For security-critical crates, consider pinning to exact versions and reviewing diffs before upgrading:
# Pin security-critical deps
ring = "=0.17.7"
rustls = "=0.23.5"
This means you don’t get automatic patch upgrades, but you also don’t get surprise changes. Review each upgrade manually.

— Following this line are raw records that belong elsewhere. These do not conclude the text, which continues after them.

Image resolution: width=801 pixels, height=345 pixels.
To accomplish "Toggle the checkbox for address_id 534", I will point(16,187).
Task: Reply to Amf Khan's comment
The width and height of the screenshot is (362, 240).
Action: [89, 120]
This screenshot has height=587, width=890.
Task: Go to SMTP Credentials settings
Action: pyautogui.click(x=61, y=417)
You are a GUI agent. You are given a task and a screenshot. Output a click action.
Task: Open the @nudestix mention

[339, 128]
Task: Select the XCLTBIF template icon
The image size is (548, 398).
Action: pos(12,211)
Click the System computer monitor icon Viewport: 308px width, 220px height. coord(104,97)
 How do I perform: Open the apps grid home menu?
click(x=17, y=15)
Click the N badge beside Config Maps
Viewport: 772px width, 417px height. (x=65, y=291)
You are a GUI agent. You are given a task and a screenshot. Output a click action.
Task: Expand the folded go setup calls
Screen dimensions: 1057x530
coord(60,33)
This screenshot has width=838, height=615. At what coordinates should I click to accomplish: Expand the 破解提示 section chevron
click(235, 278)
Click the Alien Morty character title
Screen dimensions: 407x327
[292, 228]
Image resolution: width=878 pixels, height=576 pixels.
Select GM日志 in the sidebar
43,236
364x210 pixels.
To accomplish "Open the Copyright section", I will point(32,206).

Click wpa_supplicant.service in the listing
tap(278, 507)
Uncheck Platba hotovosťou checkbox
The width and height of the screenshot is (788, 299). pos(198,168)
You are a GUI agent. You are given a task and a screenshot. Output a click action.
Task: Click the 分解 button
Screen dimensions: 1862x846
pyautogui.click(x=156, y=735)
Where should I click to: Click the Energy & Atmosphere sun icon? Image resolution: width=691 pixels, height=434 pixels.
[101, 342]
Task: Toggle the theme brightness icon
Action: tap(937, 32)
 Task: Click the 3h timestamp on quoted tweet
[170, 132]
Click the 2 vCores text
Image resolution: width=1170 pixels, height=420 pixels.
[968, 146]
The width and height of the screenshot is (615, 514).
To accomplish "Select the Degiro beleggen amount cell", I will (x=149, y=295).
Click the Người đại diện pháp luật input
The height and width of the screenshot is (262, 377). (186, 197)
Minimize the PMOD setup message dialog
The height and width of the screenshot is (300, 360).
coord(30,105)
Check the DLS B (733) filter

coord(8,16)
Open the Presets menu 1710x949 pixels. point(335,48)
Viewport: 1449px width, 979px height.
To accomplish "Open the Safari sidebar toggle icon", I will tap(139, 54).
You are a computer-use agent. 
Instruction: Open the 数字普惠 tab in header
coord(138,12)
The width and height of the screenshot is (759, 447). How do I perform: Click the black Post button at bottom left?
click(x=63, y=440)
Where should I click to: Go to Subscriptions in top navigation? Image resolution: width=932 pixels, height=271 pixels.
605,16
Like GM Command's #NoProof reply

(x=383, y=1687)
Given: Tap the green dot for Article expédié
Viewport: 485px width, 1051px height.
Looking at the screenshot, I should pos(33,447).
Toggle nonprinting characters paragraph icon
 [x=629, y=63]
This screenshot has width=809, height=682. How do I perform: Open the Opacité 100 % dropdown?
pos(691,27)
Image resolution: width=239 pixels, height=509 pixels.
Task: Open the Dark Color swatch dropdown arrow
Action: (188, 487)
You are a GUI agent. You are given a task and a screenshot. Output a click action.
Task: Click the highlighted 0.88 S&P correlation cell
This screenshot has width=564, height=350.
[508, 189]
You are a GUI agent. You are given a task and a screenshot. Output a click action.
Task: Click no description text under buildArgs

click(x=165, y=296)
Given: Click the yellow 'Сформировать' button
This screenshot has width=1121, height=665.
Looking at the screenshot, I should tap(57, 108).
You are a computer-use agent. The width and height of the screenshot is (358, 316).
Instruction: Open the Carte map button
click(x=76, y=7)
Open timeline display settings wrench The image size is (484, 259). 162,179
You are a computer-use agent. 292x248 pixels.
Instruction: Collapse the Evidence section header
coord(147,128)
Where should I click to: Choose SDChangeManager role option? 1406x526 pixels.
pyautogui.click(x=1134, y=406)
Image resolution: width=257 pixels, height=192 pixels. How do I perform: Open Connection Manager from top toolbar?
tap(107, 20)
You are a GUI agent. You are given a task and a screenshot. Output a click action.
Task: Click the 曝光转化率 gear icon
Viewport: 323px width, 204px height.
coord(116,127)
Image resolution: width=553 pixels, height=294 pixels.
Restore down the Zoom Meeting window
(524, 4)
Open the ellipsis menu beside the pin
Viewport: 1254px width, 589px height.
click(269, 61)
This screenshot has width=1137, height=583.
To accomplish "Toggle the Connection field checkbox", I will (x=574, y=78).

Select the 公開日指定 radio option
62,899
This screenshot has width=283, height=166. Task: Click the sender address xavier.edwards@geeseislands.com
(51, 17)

A Complete deny.toml for Production
Here’s a deny.toml that represents what I’d use for a production service:
[graph]
targets = []
all-features = false
no-default-features = false
[output]
feature-depth = 1
[advisories]
vulnerability = "deny"
unmaintained = "warn"
yanked = "deny"
notice = "warn"
ignore = []
[licenses]
unlicensed = "deny"
allow = [
"MIT",
"Apache-2.0",
"Apache-2.0 WITH LLVM-exception",
"BSD-2-Clause",
"BSD-3-Clause",
"ISC",
"Unicode-DFS-2016",
"Unicode-3.0",
"Zlib",
"BSL-1.0",
"0BSD",
]
default = "deny"
confidence-threshold = 0.8
exceptions = []
[bans]
multiple-versions = "warn"
wildcards = "allow"
highlight = "lowest-version"
workspace-default-features = "allow"
external-default-features = "allow"
allow = []
deny = []
skip = []
skip-tree = []
[sources]
unknown-registry = "deny"
unknown-git = "deny"
allow-registry = ["https://github.com/rust-lang/crates.io-index"]
allow-git = []
What I Tell New Team Members
Your Cargo.lock is a list of code you’re shipping to production. Every entry is code that runs with your permissions, accesses your data, and talks to your network. Treat it with the same scrutiny you’d give a new hire’s first PR.
Run cargo audit in CI. Run cargo deny in CI. Review your dependency tree quarterly. Remove what you don’t need. Pin what’s critical. And when cargo audit tells you there’s a vulnerability — drop what you’re doing and fix it. That advisory is public. Attackers read RustSec too.